Publication Date: March 2002
Publisher: Library of Congress. Congressional Research Service
Research Area: Military and defense
The issue of missile defense cooperation with Japan intersects with several issues of direct concern to Congress, ranging from support for developing a capability to protect U.S. regional forces, Asia-Pacific allies, and Taiwan, from Chinese short- and medium-range missiles, to countering a possible future threat to U.S. territory from long-range missiles developed by North Korea. Japan's current participation in the U.S. ballistic missile defense (BMD) program dates from August 1999, when the Japanese government agreed to conduct cooperative research on four components of the interceptor missile being developed for the then U.S. Navy Theater-Wide (NTW) anti-missile system a sea-based "upper tier" (exo-atmospheric) capability against short- and medium-range missiles up to 3,500 kilometers.
In the spring of 2001, the Administration changed the context of the cooperative research effort when it reorganized and redirected the U.S. missile defense program to emphasize the employment of specific technologies across the entire spectrum of missile defense challenges, but especially to gain a limited, near-term capability to defeat missile attacks on U.S. territory by "rogue" states. The Pentagon redesignated the NTW program as the Sea-Based Midcourse System, with a goal of developing a capability for attacking missiles of all ranges in the initial or middle phases of their flight path. This change added to an already complex list of Japanese policy concerns, by putting Japan in the position of possibly cooperating in the development of technology that could become part of an American national missile defense capability a step that many Japanese see as transgressing a constitutional ban on "collective defense."
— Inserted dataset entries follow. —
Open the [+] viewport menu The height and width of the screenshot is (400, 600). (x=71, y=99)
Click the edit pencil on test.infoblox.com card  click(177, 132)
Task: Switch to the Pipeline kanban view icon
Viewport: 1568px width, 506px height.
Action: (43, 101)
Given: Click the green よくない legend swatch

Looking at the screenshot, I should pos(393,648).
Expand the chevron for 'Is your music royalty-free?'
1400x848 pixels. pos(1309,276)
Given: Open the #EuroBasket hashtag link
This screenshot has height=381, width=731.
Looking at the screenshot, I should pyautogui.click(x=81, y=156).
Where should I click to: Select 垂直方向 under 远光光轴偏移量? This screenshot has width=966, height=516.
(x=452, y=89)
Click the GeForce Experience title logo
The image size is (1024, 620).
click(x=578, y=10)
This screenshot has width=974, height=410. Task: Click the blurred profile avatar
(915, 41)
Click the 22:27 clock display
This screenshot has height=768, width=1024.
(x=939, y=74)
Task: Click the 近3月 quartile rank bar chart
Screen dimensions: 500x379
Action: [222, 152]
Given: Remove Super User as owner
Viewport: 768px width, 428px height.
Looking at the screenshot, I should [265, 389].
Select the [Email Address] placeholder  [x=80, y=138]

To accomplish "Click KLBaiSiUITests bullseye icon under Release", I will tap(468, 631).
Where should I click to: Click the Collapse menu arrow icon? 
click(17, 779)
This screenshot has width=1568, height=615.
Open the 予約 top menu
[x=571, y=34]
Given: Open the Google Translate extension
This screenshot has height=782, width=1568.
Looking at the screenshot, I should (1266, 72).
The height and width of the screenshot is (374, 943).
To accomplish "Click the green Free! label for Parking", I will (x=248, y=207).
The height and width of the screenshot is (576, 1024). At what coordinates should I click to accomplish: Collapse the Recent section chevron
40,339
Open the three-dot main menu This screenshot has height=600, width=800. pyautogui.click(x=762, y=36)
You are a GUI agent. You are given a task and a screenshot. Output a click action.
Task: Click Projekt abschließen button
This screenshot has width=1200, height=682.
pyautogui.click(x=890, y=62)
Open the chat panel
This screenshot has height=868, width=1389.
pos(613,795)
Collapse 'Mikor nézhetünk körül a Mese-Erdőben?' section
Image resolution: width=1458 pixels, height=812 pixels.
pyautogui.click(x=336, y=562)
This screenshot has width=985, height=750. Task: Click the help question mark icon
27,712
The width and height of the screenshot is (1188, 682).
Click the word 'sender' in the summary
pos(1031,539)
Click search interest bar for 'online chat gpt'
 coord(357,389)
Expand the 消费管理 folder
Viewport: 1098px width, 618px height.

Thus far, the Administration's program change has not deterred Japan from cooperative research on missile defense, but the policy shift has unsettled Japanese leaders and created additional political obstacles to bilateral BMD cooperation. The new U.S. approach has been criticized in the Japanese press and the Diet (parliament), both because of the potential violation of the implied ban on "collective defense" contained in Article 9 of Japan's U.S.-imposed "Peace Constitution," and also because the Bush initiative requires the United States to withdraw from the U.S.Russian Anti-Ballistic Missile (ABM) treaty, which Tokyo has long regarded as an important element of strategic stability. An integrated U.S.-Japan BMD capability aimed at protecting third countries would raise the same constitutional issues.
Japan has not made a decision regarding the acquisition of a missile defense capability. Japanese policymakers and defense firms generally are enthusiastic about missile defense cooperation, but the political parties, the media, and the general public are split over the issue. Proponents view BMD cooperation as a means to counter a perceived North Korean missile threat, and perhaps a Chinese threat as well. Other Japanese are fearful of aggravating relations with China or triggering an Asian missile race. Even groups in Japan favoring BMD cooperation are concerned about the large costs associated with the still-unproven technology. The popular Koizumi administration seems inclined to finesse the constitutional issue, if possible. Japan's future stance will likely depend on regional developments and how the issue plays out in the currently unstable political environment.